NON-DISCLOSURE AGREEMENT
For Professional Services Consultation
EFFECTIVE DATE: 9/16/2025
PARTIES: - Disclosing Party: [Your Company Name], a business consulting firm ("Company") - Receiving Party: The individual or firm completing this consultation request form ("Client")
1. PURPOSE AND SCOPE
This Non-Disclosure Agreement ("Agreement") governs the confidential information that may be shared during the consultation process between Company and Client regarding business development, lead generation, and practice management services.
2. DEFINITION OF CONFIDENTIAL INFORMATION
"Confidential Information" includes, but is not limited to:
From Client to Company: - Practice details, client lists, and business operations - Financial information, revenue data, and business metrics - Marketing strategies, competitive positioning, and business challenges - Any proprietary processes, systems, or methodologies - Personal and professional information shared during consultation
From Company to Client: - Proprietary business development methodologies and systems - Marketing strategies, lead generation techniques, and automation processes - Client success stories and case studies (when specifically designated as confidential) - Pricing structures, service offerings, and business models - Any technical specifications or implementation details
3. OBLIGATIONS OF CONFIDENTIALITY
Both parties agree to:
a) Maintain Strict Confidentiality: Hold all Confidential Information in strict confidence and not disclose it to any third party without prior written consent.
b) Limited Use: Use Confidential Information solely for the purpose of evaluating potential business relationship and services.
c) Protection Standards: Exercise the same degree of care in protecting Confidential Information as each party uses to protect their own confidential information, but in no event less than reasonable care.
d) Employee/Contractor Obligations: Ensure that any employees, contractors, or advisors who may have access to Confidential Information are bound by similar confidentiality obligations.
4. EXCEPTIONS
This Agreement does not apply to information that:
a) Is or becomes publicly available through no breach of this Agreement b) Was rightfully known prior to disclosure c) Is independently developed without use of Confidential Information d) Is required to be disclosed by law or court order (with prior notice to the disclosing party when legally permissible)

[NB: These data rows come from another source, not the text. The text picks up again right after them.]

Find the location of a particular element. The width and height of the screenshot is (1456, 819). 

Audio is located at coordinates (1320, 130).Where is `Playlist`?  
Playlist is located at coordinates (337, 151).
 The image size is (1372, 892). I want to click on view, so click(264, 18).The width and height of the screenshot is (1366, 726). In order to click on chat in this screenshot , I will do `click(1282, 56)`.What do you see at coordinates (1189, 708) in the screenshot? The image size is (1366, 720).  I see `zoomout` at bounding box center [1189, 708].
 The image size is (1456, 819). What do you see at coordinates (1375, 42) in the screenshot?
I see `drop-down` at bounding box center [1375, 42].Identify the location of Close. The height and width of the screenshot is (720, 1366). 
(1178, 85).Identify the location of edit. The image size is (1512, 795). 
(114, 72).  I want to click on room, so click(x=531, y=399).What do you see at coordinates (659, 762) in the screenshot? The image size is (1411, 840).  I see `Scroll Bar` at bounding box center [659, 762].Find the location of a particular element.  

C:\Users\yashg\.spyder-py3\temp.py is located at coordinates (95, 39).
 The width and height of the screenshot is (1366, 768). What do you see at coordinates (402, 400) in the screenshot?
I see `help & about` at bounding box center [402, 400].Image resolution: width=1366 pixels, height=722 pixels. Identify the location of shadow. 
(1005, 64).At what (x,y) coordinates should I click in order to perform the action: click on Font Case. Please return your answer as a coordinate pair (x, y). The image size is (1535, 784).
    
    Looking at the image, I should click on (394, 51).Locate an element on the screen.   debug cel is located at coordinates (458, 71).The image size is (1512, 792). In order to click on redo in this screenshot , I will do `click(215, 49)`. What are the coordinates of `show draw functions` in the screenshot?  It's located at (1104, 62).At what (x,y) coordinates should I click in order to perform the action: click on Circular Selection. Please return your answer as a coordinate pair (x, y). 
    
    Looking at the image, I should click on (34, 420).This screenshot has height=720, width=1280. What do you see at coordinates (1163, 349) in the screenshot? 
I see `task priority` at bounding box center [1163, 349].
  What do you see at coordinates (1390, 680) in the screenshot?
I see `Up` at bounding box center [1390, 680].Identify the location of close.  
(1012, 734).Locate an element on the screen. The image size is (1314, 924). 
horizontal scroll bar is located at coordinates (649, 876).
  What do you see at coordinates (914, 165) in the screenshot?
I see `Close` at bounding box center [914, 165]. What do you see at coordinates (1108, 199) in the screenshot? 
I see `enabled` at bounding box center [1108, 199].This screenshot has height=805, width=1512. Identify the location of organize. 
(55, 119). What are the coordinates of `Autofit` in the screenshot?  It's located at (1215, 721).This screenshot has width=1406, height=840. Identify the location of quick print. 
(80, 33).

5. PROFESSIONAL STANDARDS COMPLIANCE
Both parties acknowledge that:
a) For Accounting Professionals: All activities will comply with relevant professional standards including AICPA guidelines and state board regulations.
b) For Legal Professionals: All activities will comply with applicable Rules of Professional Conduct, attorney-client privilege requirements, and state bar regulations.
c) General Compliance: All services and communications will maintain the highest standards of professional ethics and confidentiality expected in professional services.
6. NO ATTORNEY-CLIENT OR ACCOUNTANT-CLIENT RELATIONSHIP
This consultation and Agreement do not create an attorney-client relationship, accountant-client relationship, or any other professional services relationship. Company is providing business consulting services only.
7. RETURN OF INFORMATION
Upon request or termination of discussions, each party will promptly return or destroy all documents, materials, and copies containing Confidential Information.
8. TERM AND TERMINATION
This Agreement: - Becomes effective upon electronic acceptance or signature - Remains in effect for a period of three (3) years from the effective date - Survives termination of any business relationship between the parties - May be terminated by mutual written consent
9. REMEDIES
Both parties acknowledge that breach of this Agreement may cause irreparable harm for which monetary damages may be inadequate. Therefore, the non-breaching party may seek injunctive relief and other equitable remedies in addition to any other available remedies.
10. GENERAL PROVISIONS
a) Governing Law: This Agreement shall be governed by the laws of [Your State/Jurisdiction].
b) Severability: If any provision is found unenforceable, the remainder of the Agreement remains in full effect.
c) Entire Agreement: This Agreement constitutes the entire agreement regarding confidentiality and supersedes all prior understandings.
d) Modification: This Agreement may only be modified in writing signed by both parties.
e) Assignment: Neither party may assign this Agreement without prior written consent.
ELECTRONIC ACCEPTANCE
By checking the agreement box and submitting the consultation request form, Client acknowledges that they have read, understood, and agree to be bound by the terms of this Non-Disclosure Agreement.
Digital Signature Constitutes Acceptance: Electronic submission of the consultation form with the NDA acceptance checkbox constitutes a legally binding digital signature and acceptance of this Agreement.
FOR QUESTIONS REGARDING THIS AGREEMENT: Contact: [Your Contact Information] Email: [Your Email] Phone: [Your Phone Number]
This Agreement is designed to protect both parties while facilitating open communication during the consultation process. It respects the professional obligations and ethical requirements of both accounting and legal professionals.